Poi si riparte per il pomeriggio.

Sono stanco, e la pesantezza dei giorni precedenti con orari di lavoro tirati fino alle due di notte e senza possibilità di recupero, si fanno sentire.
Ma adesso sono finalmente nella mia stanza, dopo una cena conviviale in un rumore assordante ed a base di pesce, buona ma non pesante, dopo un rientro in albergo circondati da una nebbia umida ed avvolgente, me ne sto qui a spippolare sull’Ipad nel tentativo di anticiparmi sulla scrittura dei miei report, non ho la mente fresca, ma le cose da dire sì, sono di giornata e non ancora scadute.
Penso ad una calda doccia, il pigiama fresco e la pesantezza delle coperte.
Avete capito.
Buonanotte.

Il buongiorno c’è lo dà ancora la nebbia, segno evidente che sopra splende un sole interessante ma che se ne sta ben bene nascosto, per il momento.
La manifestazione parte sonnacchiosa, si sa, i bagordi del sabato sera si pagano la domenica mattina, ma poi si risveglia sul tardi ed è un’incessante realizzazione di dediche, ma niente da rilevare.
L’organizzazione ci avvisa dell’anticipo della partenza per l’aeroporto di Blagnac, a causa degli attentati parigini è stata rafforzata la sicurezza e sono previste code più lunghe per l’accesso agli imbarchi internazionali.
Pausa pranzo con Hannu Lukkarinen, Isabella in arte Zaza, e Daniel, disquisiamo sulle difficoltà del fumetto, le leggi del mercato, la visione commerciale del mondo ed i suoi guasti, insomma, le solite cose.
Se c’è un vantaggio ad essere gli unici italiani ai festival è l’obbligo inevitabile all’uso continuo e costante del francese, esercizio fondamentale per impararlo e farsi capire meglio ed impratichirsi, certo stanca, ma questa pare una condizione irrinunciabile quasi per tutto.
È l’ora della partenza, un caro saluto a tutti ed un ringraziamento agli amici della Mosquito, anche loro soddisfatti di avere approfondito un’amicizia che a volte rischia la superficialità, quando la nostra compagnia è condivisa con italiani ed ospiti che parlano italiano, io ho conosciuto meglio Patricia e Jean-Jacques, che sono due persone adorabili, simpatiche ed estremamente disponibili, me ne ero già accorto in precedenti occasioni, ma questa volta ne ho avuto la conferma.

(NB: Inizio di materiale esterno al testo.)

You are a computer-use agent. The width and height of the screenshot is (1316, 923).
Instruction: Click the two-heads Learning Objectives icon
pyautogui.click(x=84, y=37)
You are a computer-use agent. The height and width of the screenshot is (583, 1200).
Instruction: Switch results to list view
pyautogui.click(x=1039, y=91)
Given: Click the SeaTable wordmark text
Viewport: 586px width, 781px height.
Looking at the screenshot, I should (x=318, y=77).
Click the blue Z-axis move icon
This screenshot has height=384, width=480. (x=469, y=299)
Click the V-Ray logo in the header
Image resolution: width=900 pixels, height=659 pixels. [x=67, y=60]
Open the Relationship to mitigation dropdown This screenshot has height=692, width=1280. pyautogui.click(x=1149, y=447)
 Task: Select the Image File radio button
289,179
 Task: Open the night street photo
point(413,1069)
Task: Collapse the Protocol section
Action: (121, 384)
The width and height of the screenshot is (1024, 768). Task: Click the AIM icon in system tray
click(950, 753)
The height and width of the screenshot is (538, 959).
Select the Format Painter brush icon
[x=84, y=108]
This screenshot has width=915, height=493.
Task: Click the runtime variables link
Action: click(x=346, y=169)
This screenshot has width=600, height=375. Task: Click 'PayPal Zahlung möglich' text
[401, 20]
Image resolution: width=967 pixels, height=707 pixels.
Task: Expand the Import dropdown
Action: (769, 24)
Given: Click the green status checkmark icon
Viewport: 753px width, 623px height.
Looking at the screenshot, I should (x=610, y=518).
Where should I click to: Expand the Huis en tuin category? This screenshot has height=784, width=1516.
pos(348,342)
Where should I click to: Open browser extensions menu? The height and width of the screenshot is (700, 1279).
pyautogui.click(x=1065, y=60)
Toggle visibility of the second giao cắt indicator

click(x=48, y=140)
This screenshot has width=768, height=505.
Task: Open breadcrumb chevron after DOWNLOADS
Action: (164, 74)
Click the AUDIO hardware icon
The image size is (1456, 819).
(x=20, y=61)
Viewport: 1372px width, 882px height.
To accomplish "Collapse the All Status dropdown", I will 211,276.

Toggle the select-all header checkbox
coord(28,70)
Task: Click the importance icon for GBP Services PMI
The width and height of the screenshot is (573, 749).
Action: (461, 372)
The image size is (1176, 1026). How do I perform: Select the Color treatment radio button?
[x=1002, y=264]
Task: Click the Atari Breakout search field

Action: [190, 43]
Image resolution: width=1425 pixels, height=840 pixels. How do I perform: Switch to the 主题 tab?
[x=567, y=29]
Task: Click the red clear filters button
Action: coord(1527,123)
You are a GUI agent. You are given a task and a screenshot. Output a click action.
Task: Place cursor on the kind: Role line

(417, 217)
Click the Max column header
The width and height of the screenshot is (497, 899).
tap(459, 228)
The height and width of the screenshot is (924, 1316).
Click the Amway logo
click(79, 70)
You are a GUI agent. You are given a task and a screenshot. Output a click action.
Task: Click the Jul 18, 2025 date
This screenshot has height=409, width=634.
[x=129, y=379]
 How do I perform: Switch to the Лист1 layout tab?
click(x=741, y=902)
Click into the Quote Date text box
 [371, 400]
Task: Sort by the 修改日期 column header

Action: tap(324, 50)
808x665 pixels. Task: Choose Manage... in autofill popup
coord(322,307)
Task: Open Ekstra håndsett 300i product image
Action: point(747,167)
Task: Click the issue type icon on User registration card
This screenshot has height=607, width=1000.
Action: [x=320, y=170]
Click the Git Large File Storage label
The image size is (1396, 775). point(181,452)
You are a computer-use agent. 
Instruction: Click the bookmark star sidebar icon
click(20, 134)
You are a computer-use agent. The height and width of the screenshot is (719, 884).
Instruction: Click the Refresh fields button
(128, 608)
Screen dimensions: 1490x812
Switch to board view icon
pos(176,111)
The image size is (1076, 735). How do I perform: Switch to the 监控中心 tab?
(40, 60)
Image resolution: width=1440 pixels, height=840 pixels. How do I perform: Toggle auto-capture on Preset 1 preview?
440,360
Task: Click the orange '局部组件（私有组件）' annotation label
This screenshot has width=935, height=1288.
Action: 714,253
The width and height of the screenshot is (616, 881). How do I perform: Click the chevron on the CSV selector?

All’aeroporto le file ci sono ma non sono drammatiche, il tempo abbonda e non siamo stressati dai minuti, adesso comodamente seduti su una poltrona circolare in attesa dell’imbarco per Roma, abbiamo tempo di scrivere, ed è così che i report vengono terminati in loco.
Meglio così, non avrei più il tempo di farli, e come privarsene altrimenti?